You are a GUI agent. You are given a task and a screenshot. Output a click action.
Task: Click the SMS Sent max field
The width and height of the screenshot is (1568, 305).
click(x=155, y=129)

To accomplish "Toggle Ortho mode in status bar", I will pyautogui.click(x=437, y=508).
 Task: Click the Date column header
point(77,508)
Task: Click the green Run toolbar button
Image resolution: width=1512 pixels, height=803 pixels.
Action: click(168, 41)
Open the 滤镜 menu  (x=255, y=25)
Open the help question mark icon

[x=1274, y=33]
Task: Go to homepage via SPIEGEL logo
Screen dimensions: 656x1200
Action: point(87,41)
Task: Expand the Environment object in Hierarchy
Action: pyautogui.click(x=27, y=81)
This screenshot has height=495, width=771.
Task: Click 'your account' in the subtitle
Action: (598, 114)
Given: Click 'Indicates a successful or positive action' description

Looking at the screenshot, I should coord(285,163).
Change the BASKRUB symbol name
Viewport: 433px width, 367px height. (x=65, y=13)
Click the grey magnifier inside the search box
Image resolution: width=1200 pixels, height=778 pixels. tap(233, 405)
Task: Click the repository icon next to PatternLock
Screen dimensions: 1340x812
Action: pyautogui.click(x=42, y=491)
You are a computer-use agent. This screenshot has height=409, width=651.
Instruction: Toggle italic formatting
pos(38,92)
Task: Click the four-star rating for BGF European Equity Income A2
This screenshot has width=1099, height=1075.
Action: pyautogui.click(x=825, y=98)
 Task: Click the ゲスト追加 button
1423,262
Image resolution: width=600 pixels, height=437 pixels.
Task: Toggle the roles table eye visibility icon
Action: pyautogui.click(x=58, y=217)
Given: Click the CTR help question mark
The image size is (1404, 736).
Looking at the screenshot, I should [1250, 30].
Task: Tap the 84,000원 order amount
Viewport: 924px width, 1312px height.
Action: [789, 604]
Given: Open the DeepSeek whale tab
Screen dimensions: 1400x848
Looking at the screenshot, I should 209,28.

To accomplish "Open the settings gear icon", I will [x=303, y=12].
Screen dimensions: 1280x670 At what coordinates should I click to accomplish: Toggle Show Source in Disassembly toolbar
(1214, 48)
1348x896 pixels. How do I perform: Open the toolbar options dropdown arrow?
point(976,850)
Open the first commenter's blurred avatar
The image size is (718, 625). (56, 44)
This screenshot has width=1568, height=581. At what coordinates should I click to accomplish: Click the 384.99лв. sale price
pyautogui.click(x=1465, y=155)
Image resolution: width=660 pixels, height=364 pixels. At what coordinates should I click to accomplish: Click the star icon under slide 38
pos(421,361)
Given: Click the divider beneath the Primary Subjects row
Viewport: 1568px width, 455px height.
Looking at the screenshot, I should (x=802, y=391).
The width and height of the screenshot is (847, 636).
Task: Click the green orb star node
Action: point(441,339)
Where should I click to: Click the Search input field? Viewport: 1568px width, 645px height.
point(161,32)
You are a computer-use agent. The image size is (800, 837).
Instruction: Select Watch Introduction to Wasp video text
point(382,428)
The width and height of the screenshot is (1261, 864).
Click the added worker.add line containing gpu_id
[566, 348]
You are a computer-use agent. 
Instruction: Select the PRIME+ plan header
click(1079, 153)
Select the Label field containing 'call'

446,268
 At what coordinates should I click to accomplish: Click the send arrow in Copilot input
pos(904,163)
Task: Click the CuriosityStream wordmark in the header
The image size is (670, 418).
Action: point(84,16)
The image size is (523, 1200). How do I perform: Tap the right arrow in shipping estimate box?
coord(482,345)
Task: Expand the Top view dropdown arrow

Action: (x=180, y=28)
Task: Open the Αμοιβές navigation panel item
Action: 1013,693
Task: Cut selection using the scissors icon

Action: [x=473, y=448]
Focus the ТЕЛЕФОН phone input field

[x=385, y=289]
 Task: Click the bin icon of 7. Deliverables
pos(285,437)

> TASK REQUIREMENTS:
What is needed is a count of the lines in the data that contain the word "will"; please give it and no other words.

> SOLUTION TO THIS EXERCISE:
2